12. La société Colas conteste d'une part l'application des prix nouveaux 301a et 1001a au lieu des prix unitaires 349b et 1001 rémunérant respectivement les travaux de rechargement du talus de dragage et la réalisation de la couche de fondation du terre-plein, et d'autre part la non application des prix nouveaux 503i et 419e rémunérant respectivement les travaux de réalisation des chapiteaux de tête de pieu et de recépage des pieux, pour tenir compte de conditions de réalisation de ces travaux différentes de celles fixées par les prix unitaires initialement prévus.

13. La société Colas soutient en premier lieu que les précisions apportées par le libellé du prix unitaire sur les modalités de réalisation des travaux relèvent des sous détails du prix, qui seraient dépourvus de valeur contractuelle en l'absence d'être expressément inclus par le marché dans les pièces à valeur contractuelle.

14. L'article 10.33 du cahier des clauses administratives générales définit le sous-détail d'un prix unitaire comme donnant le contenu du prix en indiquant les déboursés ou frais directs, les frais généraux, impôts et taxes, et la marge pour risques et bénéfices. Conformément à l'article 3.11, si elles sont mentionnées comme pièces contractuelles, les décompositions de prix forfaitaires et les sous-détails de prix unitaires font partie des pièces constitutives du marché.

La description par le prix unitaire des modalités d'exécution des travaux qu'il rémunère ne relève donc pas du sous détail de prix unitaire, et ainsi sa valeur contractuelle ne dépend pas d'une mention expresse du marché, mais de la présence de cette description dans le bordereau des prix unitaires.

En l'espèce, tant le cahier des clauses administratives particulières que l'avenant n°2 ont expressément prévu que le bordereau des prix unitaires faisait partie des pièces constitutives du marché. Dès lors qu'elle figure dans ce bordereau, les modalités de réalisation des travaux qui y sont décrites ont une valeur contractuelle et leur respect s'impose à l'entreprise.

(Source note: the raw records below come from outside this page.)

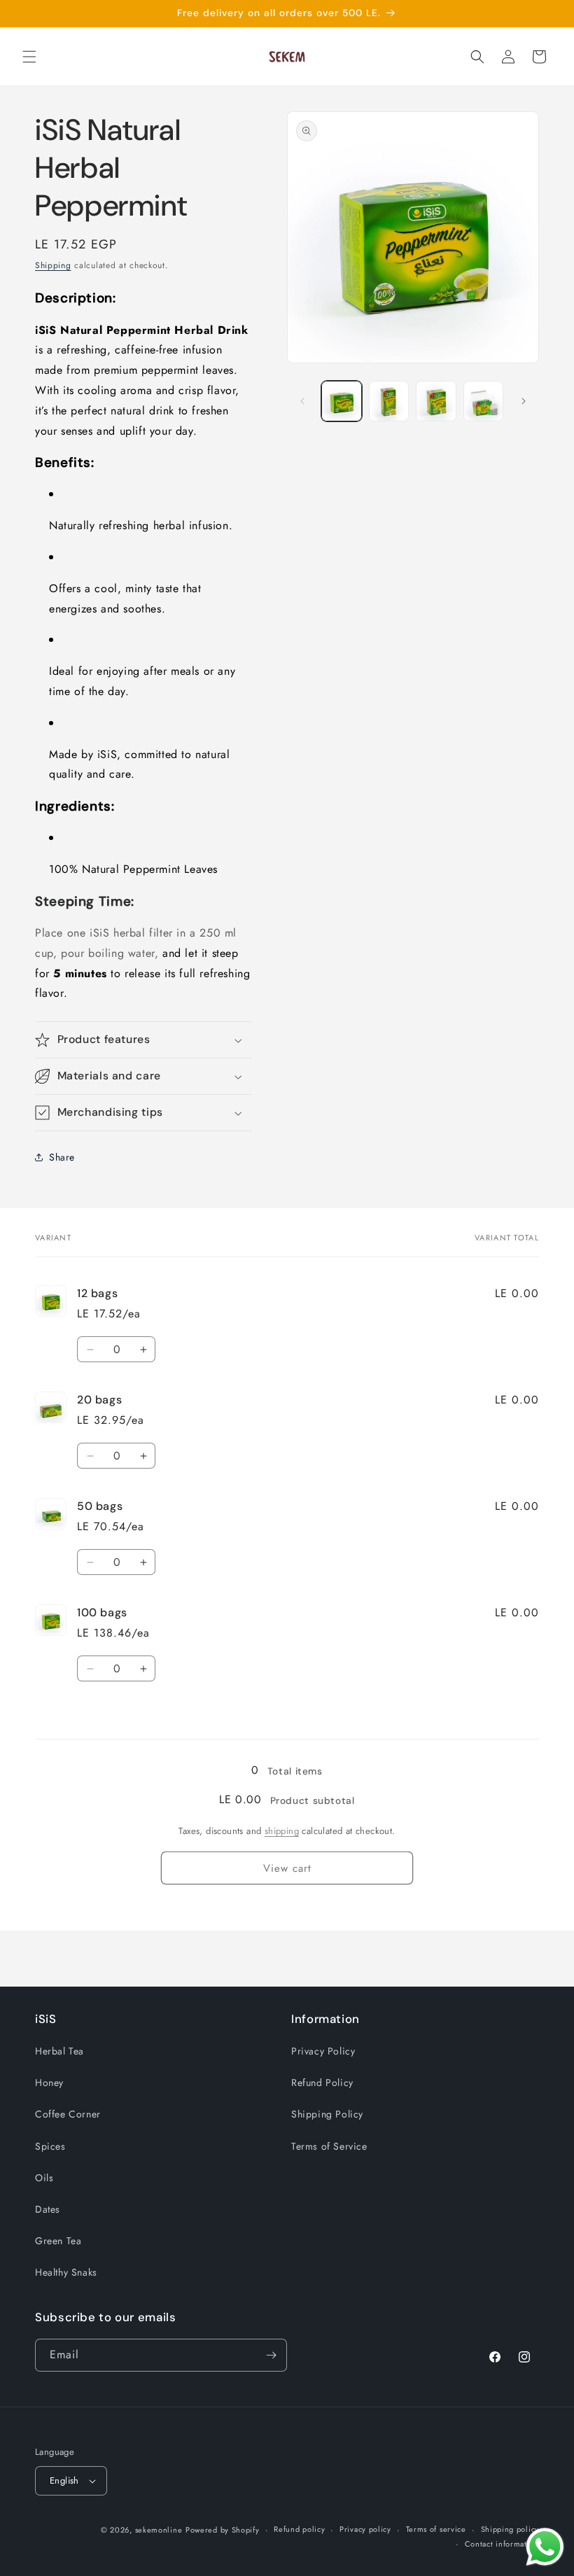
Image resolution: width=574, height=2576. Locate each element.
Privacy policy (365, 2529)
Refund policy (299, 2529)
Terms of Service (329, 2146)
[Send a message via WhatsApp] (545, 2547)
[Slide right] (523, 401)
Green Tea (58, 2241)
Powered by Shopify (223, 2529)
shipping (282, 1830)
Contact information (502, 2543)
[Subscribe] (270, 2355)
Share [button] (62, 1157)
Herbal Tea (59, 2051)
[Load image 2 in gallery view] (389, 401)
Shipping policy (510, 2529)
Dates (47, 2209)
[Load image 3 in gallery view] (436, 401)
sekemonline (159, 2529)
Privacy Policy (323, 2051)
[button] (29, 56)
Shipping (53, 265)
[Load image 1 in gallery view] (341, 401)
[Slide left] (302, 401)
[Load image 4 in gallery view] (483, 401)
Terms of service (436, 2529)
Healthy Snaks (66, 2272)
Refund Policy (322, 2083)
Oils (44, 2178)
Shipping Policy (327, 2114)
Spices (50, 2146)
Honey (49, 2083)
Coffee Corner (68, 2114)
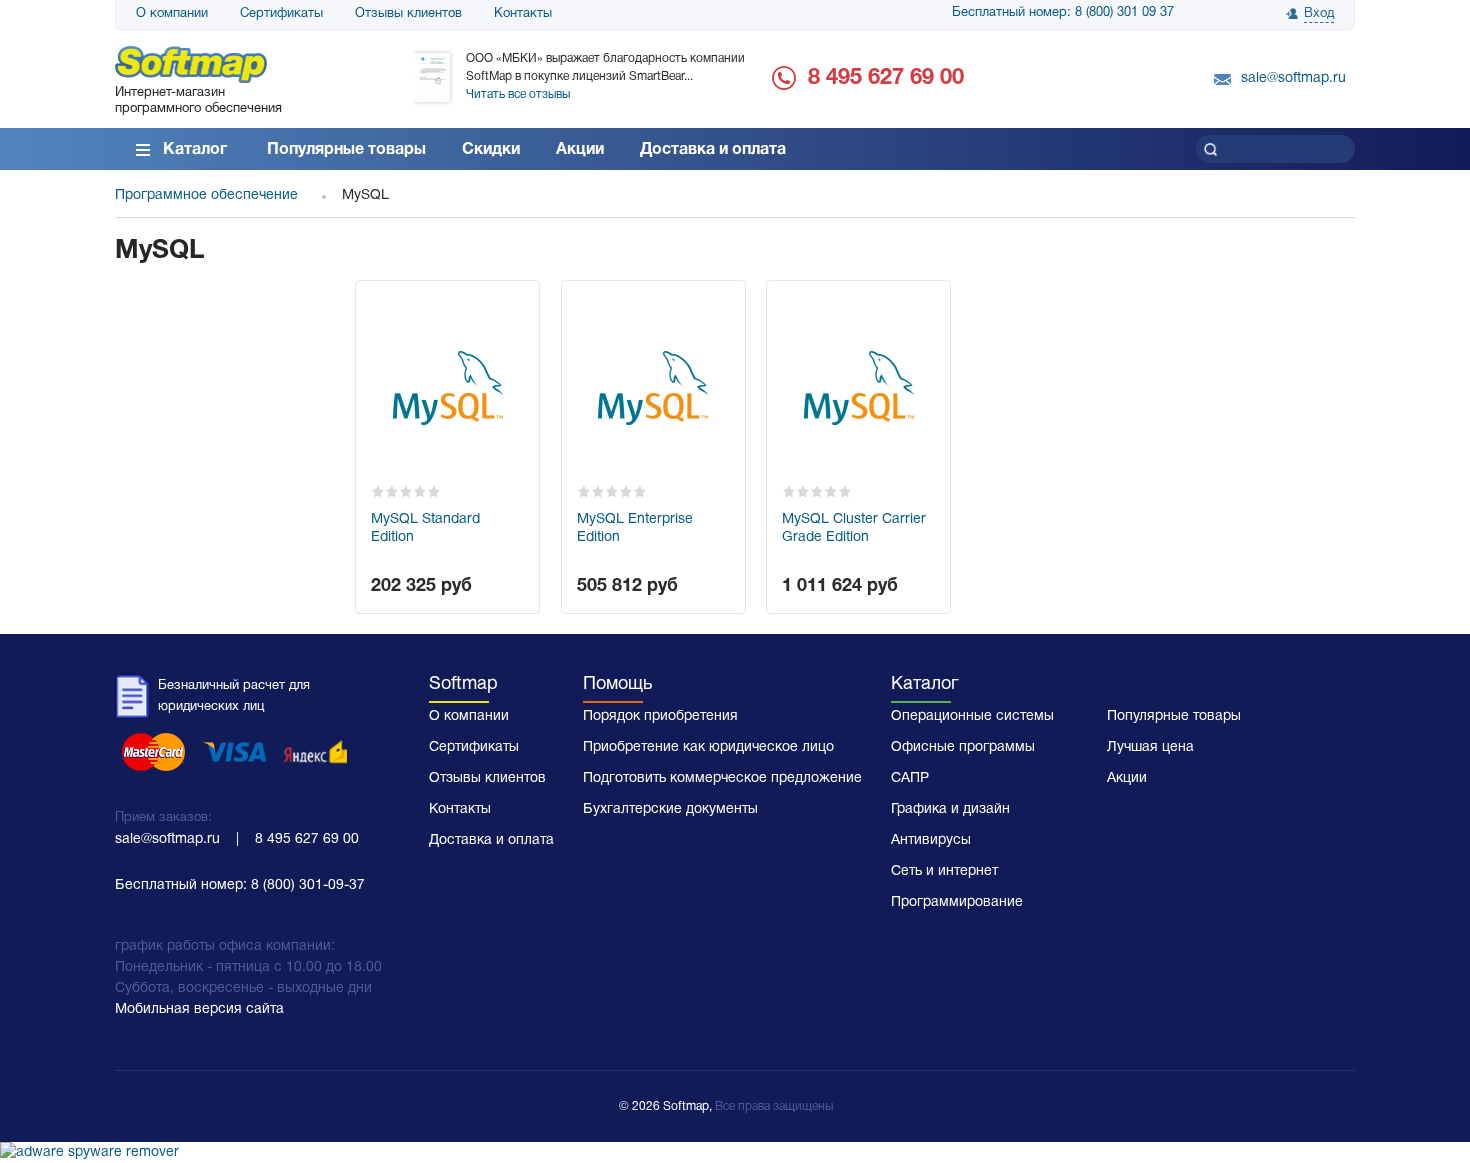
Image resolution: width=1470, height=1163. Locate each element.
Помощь (617, 684)
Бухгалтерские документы (670, 809)
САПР (910, 778)
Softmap (463, 684)
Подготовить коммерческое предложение (722, 778)
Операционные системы (972, 716)
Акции (580, 150)
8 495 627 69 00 (886, 78)
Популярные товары (346, 150)
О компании (172, 14)
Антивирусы (931, 840)
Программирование (957, 902)
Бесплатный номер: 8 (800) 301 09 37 (1063, 13)
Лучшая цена (1150, 747)
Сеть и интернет (944, 871)
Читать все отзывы (518, 94)
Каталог (195, 150)
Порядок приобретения (660, 716)
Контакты (523, 14)
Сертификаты (281, 14)
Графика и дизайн (950, 809)
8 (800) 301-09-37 (308, 885)
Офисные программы (963, 747)
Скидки (491, 150)
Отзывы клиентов (408, 14)
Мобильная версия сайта (199, 1009)
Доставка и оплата (713, 150)
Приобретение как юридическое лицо (708, 747)
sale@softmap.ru (1293, 78)
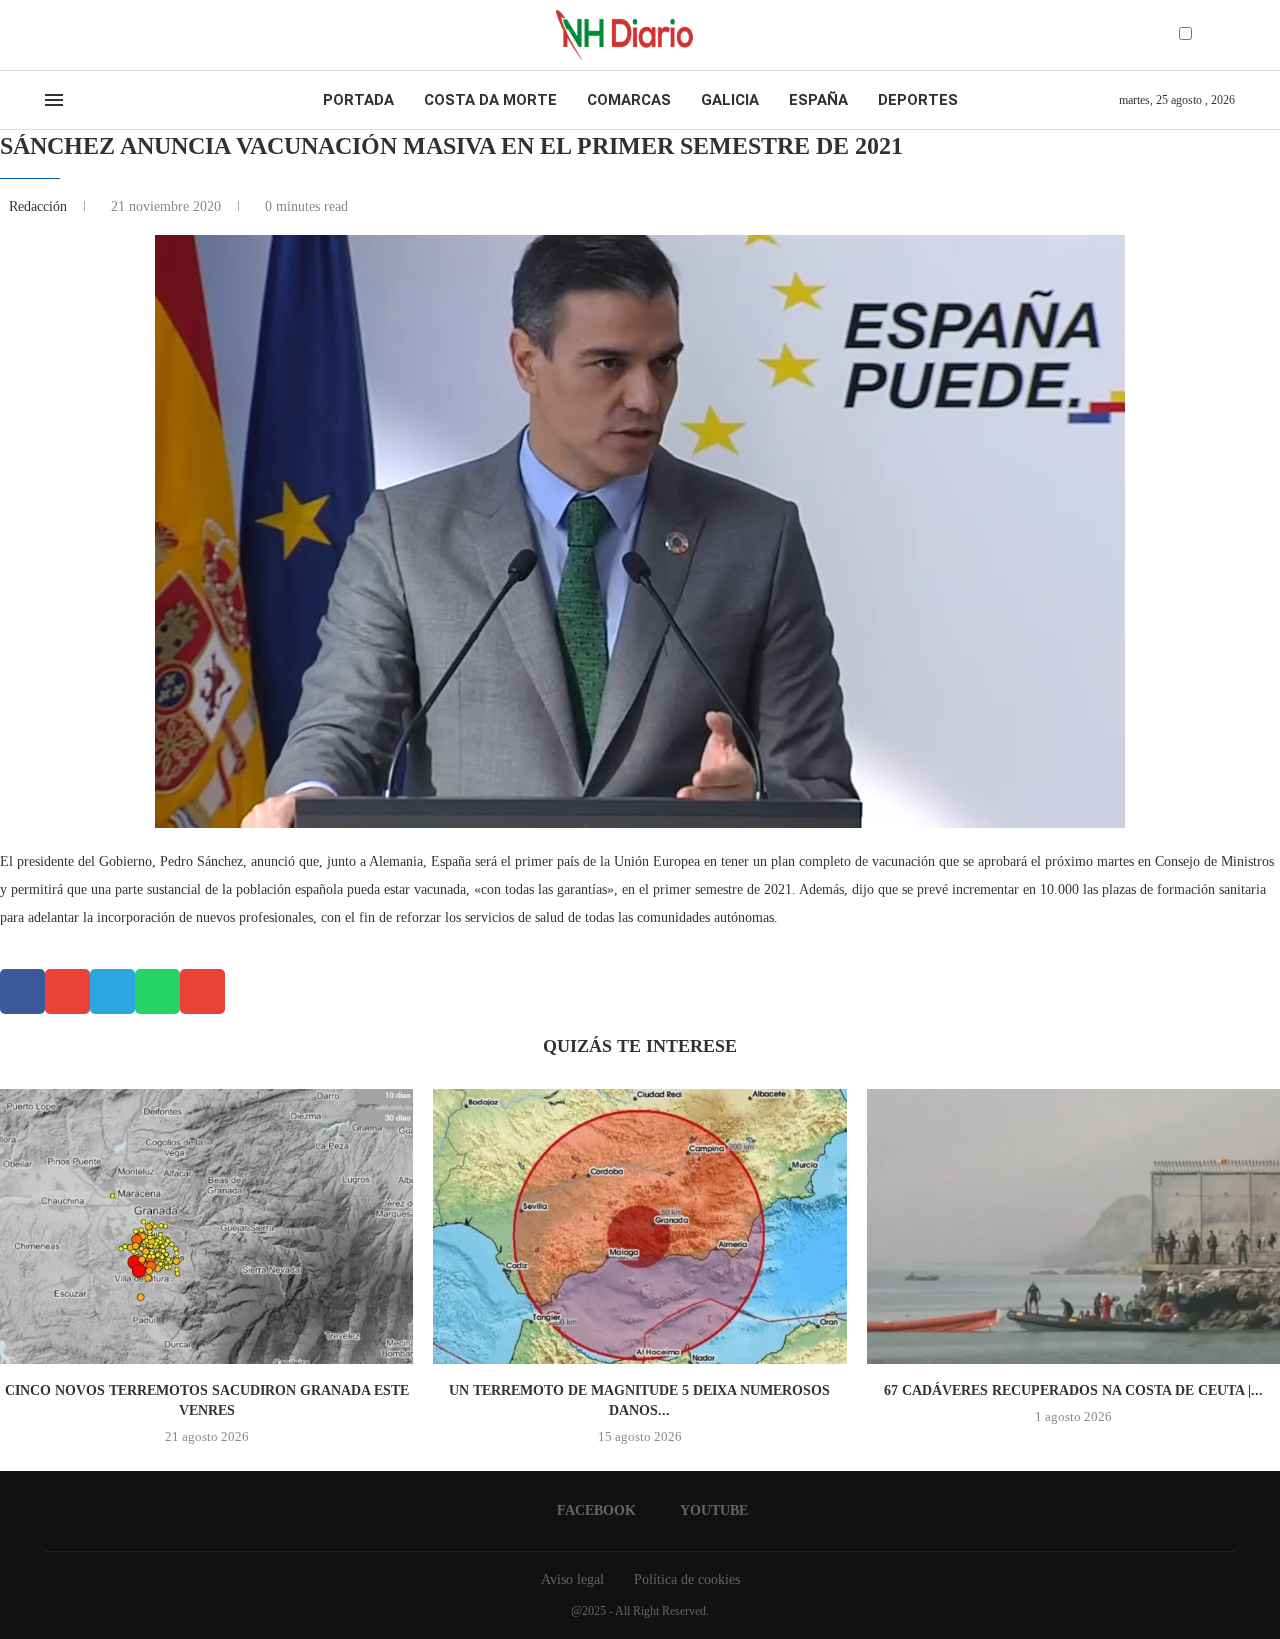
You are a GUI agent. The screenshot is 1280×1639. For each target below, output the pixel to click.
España (818, 100)
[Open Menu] (54, 100)
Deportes (918, 100)
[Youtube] (69, 35)
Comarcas (629, 100)
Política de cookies (687, 1579)
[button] (22, 991)
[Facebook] (51, 35)
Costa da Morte (490, 100)
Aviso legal (572, 1579)
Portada (358, 100)
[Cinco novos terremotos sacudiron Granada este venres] (206, 1227)
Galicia (730, 100)
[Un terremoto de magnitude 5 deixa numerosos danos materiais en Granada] (639, 1227)
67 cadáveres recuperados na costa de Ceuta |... (1073, 1390)
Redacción (40, 206)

Le moyen tiré de l'absence de valeur contractuelle des conditions de réalisation des prestations rémunérées par un prix unitaire doit par suite être écarté.

15. La société Colas soutient en deuxième lieu que le recours à des prix unitaires nouveaux serait contraire à l'article 14 du cahier des clauses administratives générales Travaux, dès lors que les travaux concernés, qui n'ont pas fait l'objet d'un ordre de service, ne constitueraient pas des travaux nouveaux ou modificatifs.

La modification dans les conditions d'exécution d'une prestation ne saurait être regardée comme donnant naissance à des travaux nouveaux ou modificatifs, nécessitant un ordre de service, mais comme la réalisation de travaux déjà décidés par un ordre de service, pour lesquels le marché n'a pas prévu de prix correspondant aux conditions effectives de réalisation.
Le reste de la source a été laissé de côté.